Receptors are molecules usually found on the surface of cells that receive chemical signals from outside cells. When a specific extracellular substance, called a ligand, binds to a specific receptor, it ultimately triggers the cell to do something, such a divide, or die, or move. The classic model for receptor activation is ligand-induced dimerisation, wherein single receptor monomers pair-up to form a receptor dimer.
The Epidermal Growth Factor Receptor (EGFR) is a key receptor associated with normal physiological development and functioning. Except for the hair and skin, it is practically inactive in the adult human. When mutated or overproduced, however, it is linked to 30% of cancers. In this pathological setting, the receptor conveys an advantage to the cancer cells probably through sending (uncontrolled) growth and survival signals. Consequently, understanding how the EGFR is activated in physiological and pathological settings is a major goal for the field and has led to a 30 year race to solve the complete structure of the molecule.

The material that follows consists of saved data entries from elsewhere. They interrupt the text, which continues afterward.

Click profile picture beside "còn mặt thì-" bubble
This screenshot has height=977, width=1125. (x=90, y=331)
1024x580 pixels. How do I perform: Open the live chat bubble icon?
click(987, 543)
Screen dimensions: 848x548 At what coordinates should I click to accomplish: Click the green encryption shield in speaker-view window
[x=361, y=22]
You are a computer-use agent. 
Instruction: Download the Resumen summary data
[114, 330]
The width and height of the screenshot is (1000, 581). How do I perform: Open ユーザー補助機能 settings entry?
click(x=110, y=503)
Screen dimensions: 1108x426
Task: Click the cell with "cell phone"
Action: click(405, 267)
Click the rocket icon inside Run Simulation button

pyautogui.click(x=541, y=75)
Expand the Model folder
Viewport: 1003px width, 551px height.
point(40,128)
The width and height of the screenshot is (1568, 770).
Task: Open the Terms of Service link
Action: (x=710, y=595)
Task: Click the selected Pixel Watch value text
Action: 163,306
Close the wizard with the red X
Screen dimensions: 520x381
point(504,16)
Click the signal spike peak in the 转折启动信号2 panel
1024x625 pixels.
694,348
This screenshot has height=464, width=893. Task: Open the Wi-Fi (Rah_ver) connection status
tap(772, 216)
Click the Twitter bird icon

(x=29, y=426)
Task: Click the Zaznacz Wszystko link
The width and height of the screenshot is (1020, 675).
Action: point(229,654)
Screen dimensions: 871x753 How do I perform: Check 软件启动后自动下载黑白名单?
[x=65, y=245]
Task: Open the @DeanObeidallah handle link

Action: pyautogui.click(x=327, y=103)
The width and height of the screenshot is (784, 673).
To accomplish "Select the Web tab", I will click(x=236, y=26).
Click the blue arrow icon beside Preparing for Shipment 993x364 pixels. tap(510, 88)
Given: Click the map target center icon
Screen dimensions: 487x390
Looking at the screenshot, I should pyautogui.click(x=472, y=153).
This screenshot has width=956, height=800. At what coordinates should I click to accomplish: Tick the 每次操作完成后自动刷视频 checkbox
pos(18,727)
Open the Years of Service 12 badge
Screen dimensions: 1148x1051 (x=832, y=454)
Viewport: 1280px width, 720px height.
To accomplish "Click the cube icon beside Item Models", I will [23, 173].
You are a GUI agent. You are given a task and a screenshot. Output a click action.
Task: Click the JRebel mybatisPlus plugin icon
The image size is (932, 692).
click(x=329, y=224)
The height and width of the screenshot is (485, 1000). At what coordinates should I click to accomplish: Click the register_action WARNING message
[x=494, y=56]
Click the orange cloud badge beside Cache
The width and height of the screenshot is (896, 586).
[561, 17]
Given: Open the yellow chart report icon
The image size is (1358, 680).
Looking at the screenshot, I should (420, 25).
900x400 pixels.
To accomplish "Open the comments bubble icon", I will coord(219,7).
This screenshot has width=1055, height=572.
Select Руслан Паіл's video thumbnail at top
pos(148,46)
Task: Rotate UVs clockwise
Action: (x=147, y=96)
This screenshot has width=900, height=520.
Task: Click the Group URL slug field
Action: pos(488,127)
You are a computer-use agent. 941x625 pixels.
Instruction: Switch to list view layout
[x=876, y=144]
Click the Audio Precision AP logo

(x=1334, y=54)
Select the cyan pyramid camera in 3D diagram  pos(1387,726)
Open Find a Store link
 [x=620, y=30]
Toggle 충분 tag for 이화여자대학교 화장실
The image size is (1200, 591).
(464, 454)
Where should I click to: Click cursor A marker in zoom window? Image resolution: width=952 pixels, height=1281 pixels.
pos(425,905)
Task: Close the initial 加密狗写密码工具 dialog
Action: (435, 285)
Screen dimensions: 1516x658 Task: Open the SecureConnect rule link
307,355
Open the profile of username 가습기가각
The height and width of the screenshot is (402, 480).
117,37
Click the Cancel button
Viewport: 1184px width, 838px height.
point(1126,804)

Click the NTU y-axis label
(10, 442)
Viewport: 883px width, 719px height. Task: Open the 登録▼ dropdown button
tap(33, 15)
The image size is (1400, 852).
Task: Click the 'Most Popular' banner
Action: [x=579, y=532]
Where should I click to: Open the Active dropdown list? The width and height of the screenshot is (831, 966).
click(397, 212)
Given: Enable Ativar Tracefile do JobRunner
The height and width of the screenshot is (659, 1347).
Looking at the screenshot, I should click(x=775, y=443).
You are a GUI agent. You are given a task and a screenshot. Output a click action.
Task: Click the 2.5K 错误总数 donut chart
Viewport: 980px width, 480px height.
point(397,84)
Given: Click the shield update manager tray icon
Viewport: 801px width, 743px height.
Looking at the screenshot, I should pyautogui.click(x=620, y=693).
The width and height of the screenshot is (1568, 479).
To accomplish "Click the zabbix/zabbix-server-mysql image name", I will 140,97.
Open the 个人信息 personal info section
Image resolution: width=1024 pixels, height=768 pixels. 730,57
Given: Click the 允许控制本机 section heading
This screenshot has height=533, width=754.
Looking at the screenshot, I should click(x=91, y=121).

Like many membrane proteins, the EGFR is insoluble in water and it is very difficult to crystallize or handle the complete molecule for use with traditional high-resolution methods such as x-ray crystallography or NMR. Fortunately, parts of the receptor that “poke” into the water have been solved by some researchers from around the globe. With these partial structures it is now possible to design experiments to test how the full length molecule might be assembled and activated on the cell surface.
Together with collaborators (Kozer et al., 2014; Kozer et al., 2013; Kozer et al., 2011a; Kozer et al., 2011b), my team has attempted to determine the structure (assembly and conformational states) of the EGFR on living cells using microscopy-based biophysical techniques. Spectroscopy plays a key role here. Forster resonance energy transfer experiments yield insight into structural changes that occur on the 2-10 nanometre scale. While fluorescence fluctuation techniques, using spatial image correlation spectroscopy, reveal the formation of receptor clusters that serve as activation and signalling “hotspots”. By combining different experimental approaches with models of reaction kinetics we can learn how receptor structure and receptor activation are correlated. Taken together our cell biophysics approaches suggest that receptor activation is more complex than previously recognized. In addition to the classic dimer, we obtain evidence for a tetrameric transactivation complex where receptor activation occurs in trans from one receptor dimer to another receptor dimer.
Kozer N, Barua D, Henderson C, Nice EC, Burgess AW, Hlavacek WS, Clayton AH. (2014) Recruitment of the adaptor protein Grb2 to EGFR tetramers. Biochemistry 53, 2594-604.
Kozer N, Barua D, Orchard S, Nice EC, Burgess AW, Hlavacek WS, Clayton AH. (2013) Exploring higher-order EGFR oligomerisation and phosphorylation-a combined experimental and theoretical approach. Mol Biosyst 9, 1849-63.
Kozer N, Henderson C, Jackson JT, Nice EC, Burgess AW, Clayton AHA. (2011a) Evidence for extended YFP-EGFR dimers in the absence of ligand on the surface of living cells. Phys Biol 8, 066002.
Kozer N, Kelly MP, Orchard S, Burgess AW, Scott AM, Clayton AHA (2011b) Differential and synergistic effects of epidermal growth factor antibodies on unliganded ErbB dimers and oligomers. Biochemistry 50, 3581-90.